“Pardon Me?” An Overview of Records Suspensions in Canada

In Canada, when an individual is convicted of a criminal offence1, they obtain a criminal record, which is retained for the remainder of their life. For individuals who have successfully completed their sentences, the continued existence of a criminal record can present challenges to obtaining employment, traveling, and/or reintegrating into society. Fortunately, some convicted persons are eligible to apply for a records suspension, which effectively removes their criminal record.

Once an individual has been convicted of an offence, their conviction is recorded in the Canadian Police Information Centre (CPIC) database, where it remains forever. However, where an individual meets certain eligibility criteria, they can submit an application to the Parole Board of Canada (PBC) to have their record removed from the CPIC database. The PBC is the only official federal agency with the power to grant, refuse, and revoke record suspensions, and as such is the recipient agency for all applications. For individuals seeking to submit an application, it is important to note that while the PBC can grant an Order suspending one’s criminal record from CPIC, it does not result in a removal of fingerprints from the system.

In order to be eligible for a records suspension under the Criminal Records Act (CRA), an individual must have completed their sentence, and be able to demonstrate to the Board that they are law-abiding citizens who have been of good character for the following time periods following completion of their sentence2:

  1.  10-years for an indictable offence, or a hybrid offence where the Crown proceeded by indictment; and
  2.  5-years for a summary conviction offence, or a hybrid offence where the Crown proceeded by summary conviction.

There are prescribed categories of offences for which convicted individuals cannot apply for a records suspension even after the prescribed time. These offences are listed under Schedule 1 of the CRA, and mainly include sexual offences involving children. Additionally, for individuals convicted of a single offence listed under Schedule 3 of the CRA, which includes simple possession of specified Schedule II substances under the Controlled Drugs and Substances Act, an individual may be eligible to apply for a records suspension immediately after completing their sentence.

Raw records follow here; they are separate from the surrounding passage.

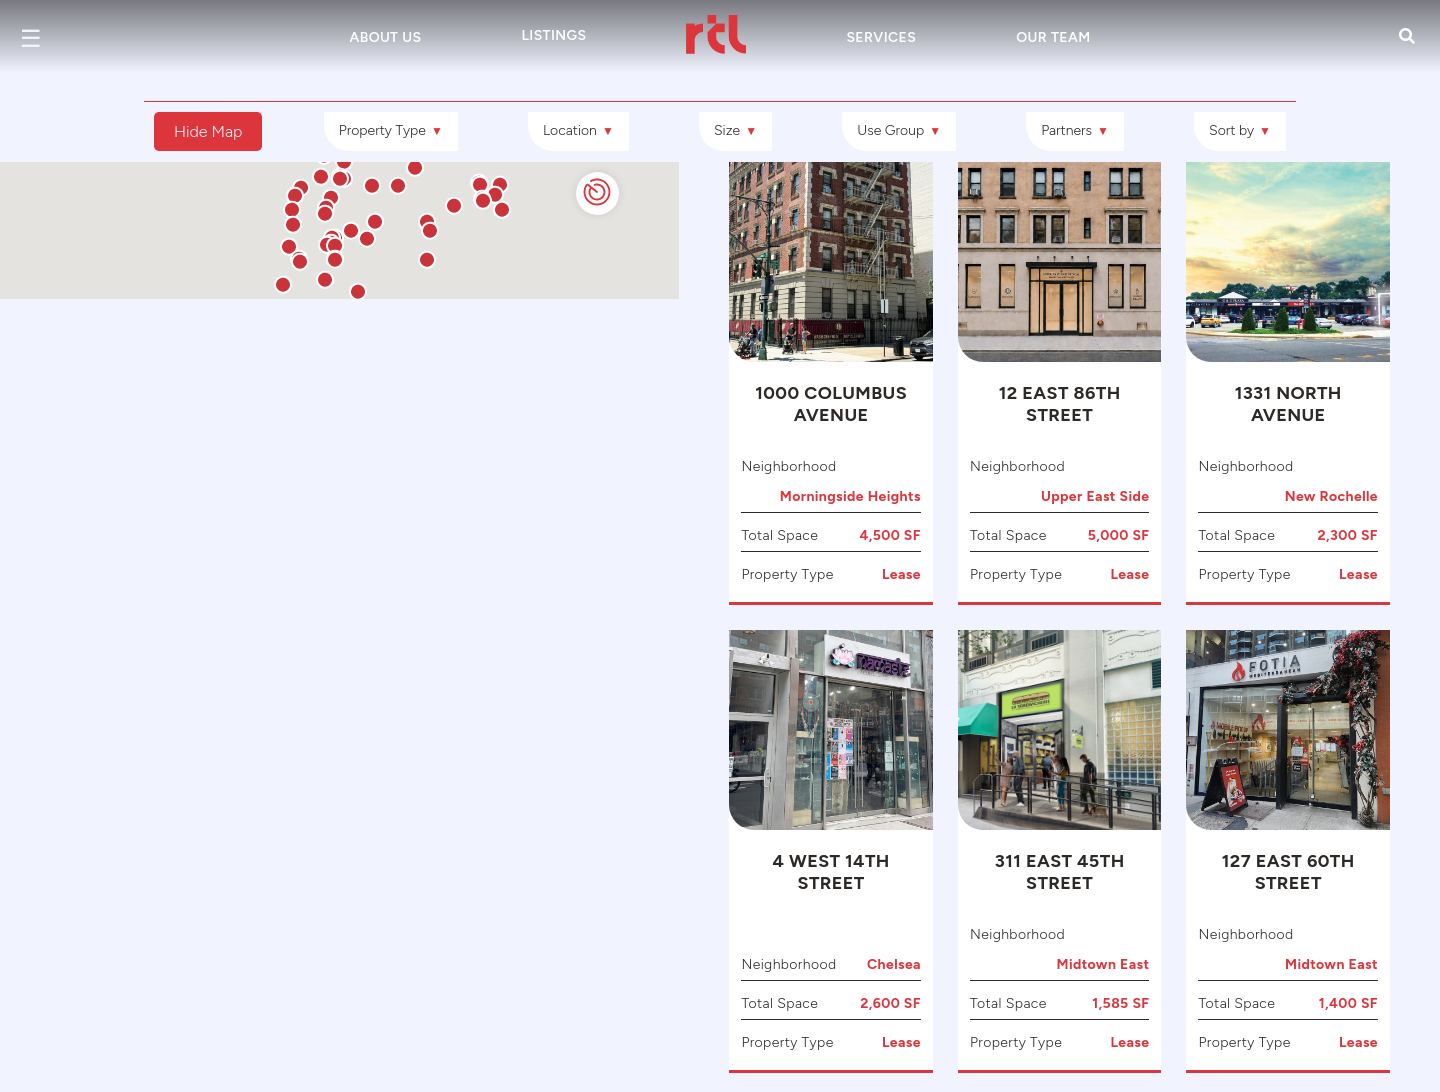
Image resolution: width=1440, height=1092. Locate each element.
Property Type (391, 130)
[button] (245, 568)
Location (578, 130)
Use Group (899, 130)
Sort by (1240, 130)
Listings (553, 35)
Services (881, 37)
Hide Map (208, 131)
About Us (386, 37)
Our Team (1053, 37)
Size (735, 130)
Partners (1075, 130)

Where the PBC is satisfied that all of the eligibility criteria are met, and that the conviction should no longer adversely affect the individual, the criminal record will be removed from the federal CPIC system. However, it is important to note that the PBC retains the power to revoke a records suspension in certain scenarios, the most common of which is the commission of a subsequent offence.

Applying for a records suspension can be a daunting and cumbersome process. If you or someone you know is seeking to apply for a records suspension, it can be beneficial for them to speak with a lawyer to better understand the process, and obtain key information that can assist them based on their conviction(s) and circumstances.


1 For individuals convicted of an offence for which an absolute or conditional discharge is given, their criminal record automatically ceases to exist one year the granting of the absolute discharge, and for conditional discharges, three years after completion of the terms of sentence.

2 The Criminal Records Act eligibility periods also differ for individuals convicted of “service offences”. Information relating to applications for persons convicted of service offences under the National Defence Act are outside the scope of this article.